Met deze gegevens. opgezocht door een ijverig vorser naar de geschiedenis van Ommen, de gemeente-ontvanger G. Steen, hebben de minnaars van de historie van het Vechtstadje de hoofden weer bij elkaar gestoken. “Weet je wat”, zei toen de heer Hurink, een van de “promotors” van het zevende eeuwfeest dat Ommen in 1948 heeft gevierd, „we laten een wichelroedeloper komen. Die kan ons wel iets meer vertellen”. En de wichelroedeloper van Gorssel kwam, zag en wees met grote beslistheid de plaats bij de molen van Oldeman.
Doorboren
Drie maal is op die plaats, aan de rand van een aardappelveldje, de puls de grond in gegaan. Bij de eerste boring werd op 91/2 meter diepte een taaie kleilaag aangetroffen. “Doorboren”, zei de heer Hulsegge. En er werd doorgeboord, nog twee meter in de klei. Toen leek het, alsof de puls langs een hard voorwerp schampte, maar verder was er niets. De wichelroedeloper gaf toen de raad, een halve meter westelijk opnieuw te boren. Met verrassende resultaten. Toen de zware beitel onder in de puls zakte, bleek wel dat hieronder een hard metalen voorwerp zat. Het dreunen van de beitel op dit voorwerp was tot wijd in de omtrek te horen, zozelfs, dat de mensen uit de huzen kwamen. Bij gebruik van een boor kwam deze zelfs vast te zitten, misschien onder de rand van de klok en kwam helemaal scheef getrokken weer naar boven. In de loop van de morgen kon het pulsen weer voortgezet worden.
Derde boring
Men vermoedde toen dat het voorwerp door zogenaamd “loopzand” (drijfzand) op zij was gedrukt. Nog gaven de „0ll Ommer” de moed niet op. De derde boring werd weer een halve meter verder aangezet, nu in noordelijke richting. Vergeefs, want er was geen spoor van een hard voorwerp te bekennen, laat staan van een klok. “In het gunstigste geval”, vertelde ir. Molenaar, een waterbouwdeskundige en uitnemend kenner van de Vechtstreek, enkele maanden later in een bestuursvergadering van de Gemienschop, “zal het vierduizend gulden kosten, als jullie de klok naar boven willen halen. Maar de diepte brengt grote bezwaren mee, zoals bijvoorbeeld het grondwater, met daaraan verbonden de kans op grondverplaatsing, of een dieper wegzakken in het loopzand. In zo’n geval moet er bronbemaling worden toegepast, en dan kan de zaak wel vijftien mille kosten”.

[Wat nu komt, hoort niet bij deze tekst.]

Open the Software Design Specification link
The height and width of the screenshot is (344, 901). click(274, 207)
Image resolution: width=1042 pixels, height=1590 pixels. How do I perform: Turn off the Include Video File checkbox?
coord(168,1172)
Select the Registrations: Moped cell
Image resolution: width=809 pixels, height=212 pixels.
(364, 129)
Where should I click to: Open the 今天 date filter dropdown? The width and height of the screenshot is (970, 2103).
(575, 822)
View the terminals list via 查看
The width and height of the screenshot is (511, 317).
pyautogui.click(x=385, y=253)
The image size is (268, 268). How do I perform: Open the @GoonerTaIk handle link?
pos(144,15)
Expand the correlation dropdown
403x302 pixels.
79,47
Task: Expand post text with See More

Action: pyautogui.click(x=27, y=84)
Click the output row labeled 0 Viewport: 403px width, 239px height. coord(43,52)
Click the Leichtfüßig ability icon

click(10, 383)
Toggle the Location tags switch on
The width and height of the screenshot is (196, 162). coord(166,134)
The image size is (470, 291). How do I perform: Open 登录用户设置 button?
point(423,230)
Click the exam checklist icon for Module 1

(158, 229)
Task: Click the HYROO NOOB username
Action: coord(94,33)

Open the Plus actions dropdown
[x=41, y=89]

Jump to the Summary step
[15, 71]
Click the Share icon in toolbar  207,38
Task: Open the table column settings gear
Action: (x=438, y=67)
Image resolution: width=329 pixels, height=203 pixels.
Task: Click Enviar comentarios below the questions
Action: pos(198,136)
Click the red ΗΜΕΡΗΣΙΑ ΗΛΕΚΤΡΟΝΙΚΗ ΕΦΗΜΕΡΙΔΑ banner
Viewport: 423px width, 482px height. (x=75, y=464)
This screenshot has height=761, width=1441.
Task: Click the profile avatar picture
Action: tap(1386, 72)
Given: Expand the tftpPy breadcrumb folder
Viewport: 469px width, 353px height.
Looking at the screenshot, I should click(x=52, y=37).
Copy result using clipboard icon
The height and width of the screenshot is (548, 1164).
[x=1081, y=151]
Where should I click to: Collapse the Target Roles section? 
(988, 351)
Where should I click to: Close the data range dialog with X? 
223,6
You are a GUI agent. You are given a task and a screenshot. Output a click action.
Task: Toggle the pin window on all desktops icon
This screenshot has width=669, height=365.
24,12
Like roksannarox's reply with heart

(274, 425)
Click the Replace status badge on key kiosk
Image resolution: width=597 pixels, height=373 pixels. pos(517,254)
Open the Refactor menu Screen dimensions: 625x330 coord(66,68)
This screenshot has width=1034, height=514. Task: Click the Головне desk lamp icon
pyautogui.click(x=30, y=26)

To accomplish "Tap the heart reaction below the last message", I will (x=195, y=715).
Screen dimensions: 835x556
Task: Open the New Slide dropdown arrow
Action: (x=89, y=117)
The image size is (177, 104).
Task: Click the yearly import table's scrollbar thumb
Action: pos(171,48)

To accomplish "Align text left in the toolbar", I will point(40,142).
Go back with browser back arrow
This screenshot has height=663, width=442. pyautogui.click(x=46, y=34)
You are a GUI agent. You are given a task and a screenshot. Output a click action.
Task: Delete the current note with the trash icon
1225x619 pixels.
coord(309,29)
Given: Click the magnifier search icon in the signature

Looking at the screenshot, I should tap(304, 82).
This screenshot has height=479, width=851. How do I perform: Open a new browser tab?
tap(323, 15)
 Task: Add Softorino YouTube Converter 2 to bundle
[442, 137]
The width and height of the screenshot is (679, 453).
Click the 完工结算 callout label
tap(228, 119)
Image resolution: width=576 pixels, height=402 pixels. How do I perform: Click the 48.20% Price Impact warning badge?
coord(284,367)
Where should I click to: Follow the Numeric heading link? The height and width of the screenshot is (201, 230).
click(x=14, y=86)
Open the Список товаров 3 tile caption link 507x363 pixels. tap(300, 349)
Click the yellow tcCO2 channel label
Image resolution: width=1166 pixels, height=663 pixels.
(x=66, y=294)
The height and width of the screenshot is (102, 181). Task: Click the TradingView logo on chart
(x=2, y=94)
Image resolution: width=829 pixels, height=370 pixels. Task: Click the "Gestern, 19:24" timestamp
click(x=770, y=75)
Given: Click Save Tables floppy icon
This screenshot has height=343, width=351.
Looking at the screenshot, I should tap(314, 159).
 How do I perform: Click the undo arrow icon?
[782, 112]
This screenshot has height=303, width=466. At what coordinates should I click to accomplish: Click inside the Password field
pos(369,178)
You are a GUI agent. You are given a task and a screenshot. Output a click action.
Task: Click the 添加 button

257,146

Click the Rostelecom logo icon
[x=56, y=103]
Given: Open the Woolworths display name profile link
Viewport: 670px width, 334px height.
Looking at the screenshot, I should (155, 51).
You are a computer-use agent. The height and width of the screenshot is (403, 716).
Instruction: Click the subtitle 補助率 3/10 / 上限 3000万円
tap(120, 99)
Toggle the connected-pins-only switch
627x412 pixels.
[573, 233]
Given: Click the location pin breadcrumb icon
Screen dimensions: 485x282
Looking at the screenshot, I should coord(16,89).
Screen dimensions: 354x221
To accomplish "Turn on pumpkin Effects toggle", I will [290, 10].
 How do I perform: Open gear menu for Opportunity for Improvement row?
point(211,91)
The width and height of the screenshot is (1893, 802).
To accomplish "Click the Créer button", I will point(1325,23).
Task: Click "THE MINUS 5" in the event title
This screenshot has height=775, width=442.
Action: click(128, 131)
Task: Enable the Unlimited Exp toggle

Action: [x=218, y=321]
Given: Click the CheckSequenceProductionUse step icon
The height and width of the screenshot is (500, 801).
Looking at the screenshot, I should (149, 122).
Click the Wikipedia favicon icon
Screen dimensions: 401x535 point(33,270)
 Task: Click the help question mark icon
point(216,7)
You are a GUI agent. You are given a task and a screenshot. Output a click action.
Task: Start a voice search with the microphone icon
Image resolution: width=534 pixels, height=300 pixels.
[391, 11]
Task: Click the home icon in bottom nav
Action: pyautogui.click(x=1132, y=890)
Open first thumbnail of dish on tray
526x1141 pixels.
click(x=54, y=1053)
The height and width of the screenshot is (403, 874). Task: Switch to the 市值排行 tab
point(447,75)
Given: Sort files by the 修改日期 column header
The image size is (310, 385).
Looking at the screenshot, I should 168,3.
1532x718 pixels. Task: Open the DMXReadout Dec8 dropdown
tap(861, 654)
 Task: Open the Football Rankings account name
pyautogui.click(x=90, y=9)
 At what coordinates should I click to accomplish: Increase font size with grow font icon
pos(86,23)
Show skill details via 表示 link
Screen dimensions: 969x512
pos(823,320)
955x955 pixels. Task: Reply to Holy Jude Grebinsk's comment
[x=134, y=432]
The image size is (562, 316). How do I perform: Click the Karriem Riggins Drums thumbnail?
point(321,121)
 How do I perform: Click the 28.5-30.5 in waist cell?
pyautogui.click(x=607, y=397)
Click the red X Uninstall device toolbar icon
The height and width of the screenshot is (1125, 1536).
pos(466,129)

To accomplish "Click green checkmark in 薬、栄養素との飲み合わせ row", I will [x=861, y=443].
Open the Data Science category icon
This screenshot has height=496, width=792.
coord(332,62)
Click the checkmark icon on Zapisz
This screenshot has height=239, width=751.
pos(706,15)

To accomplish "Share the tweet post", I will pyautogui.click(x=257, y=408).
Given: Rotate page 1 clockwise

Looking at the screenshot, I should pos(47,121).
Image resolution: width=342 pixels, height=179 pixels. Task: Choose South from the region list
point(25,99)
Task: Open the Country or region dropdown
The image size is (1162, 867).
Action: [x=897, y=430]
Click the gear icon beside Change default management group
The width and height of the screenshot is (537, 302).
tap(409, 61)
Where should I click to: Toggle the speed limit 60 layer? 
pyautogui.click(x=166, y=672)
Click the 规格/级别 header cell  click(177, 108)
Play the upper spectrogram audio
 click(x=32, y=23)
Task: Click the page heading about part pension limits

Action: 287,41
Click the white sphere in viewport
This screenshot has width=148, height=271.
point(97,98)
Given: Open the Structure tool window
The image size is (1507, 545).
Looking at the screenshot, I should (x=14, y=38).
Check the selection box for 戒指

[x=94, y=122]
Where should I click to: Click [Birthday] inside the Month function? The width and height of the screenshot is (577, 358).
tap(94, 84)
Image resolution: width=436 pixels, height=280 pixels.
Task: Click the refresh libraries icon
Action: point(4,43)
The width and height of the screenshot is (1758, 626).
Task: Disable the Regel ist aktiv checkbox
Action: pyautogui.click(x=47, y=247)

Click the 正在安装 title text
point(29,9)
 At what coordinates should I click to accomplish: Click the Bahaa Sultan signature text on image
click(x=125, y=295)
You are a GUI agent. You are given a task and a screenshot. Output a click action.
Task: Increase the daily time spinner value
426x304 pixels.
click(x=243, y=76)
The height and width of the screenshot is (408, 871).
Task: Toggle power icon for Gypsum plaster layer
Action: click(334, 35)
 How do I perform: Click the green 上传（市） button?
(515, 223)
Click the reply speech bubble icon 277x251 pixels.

De Ommenaren hebben veel voor hun “darde klokke” over, maar 15.000 guldens ophoesten zat er toen niet, zodat de plannen voor verdere opsporing en berging de la in gingen.
Symbolisch
En of de derde klok nu wel of niet op de bodem ligt van de Burggraven. Toch wordt de darde klokke (derde klok) nog steeds geluid – symbolisch – door het historisch tijdschrift “De Darde Klokke”.
Tekst: Harry Woertink – Foto’s: collectie OudOmmen.nl

Wichelroedeloper Hulsegge wijst de vermoedelijke plaats van Ommens derde klok aan. Op de achtergrond is het Foekerthuus te zien. Op de plek van de voorste woning staat nu een SHELL benzine-station.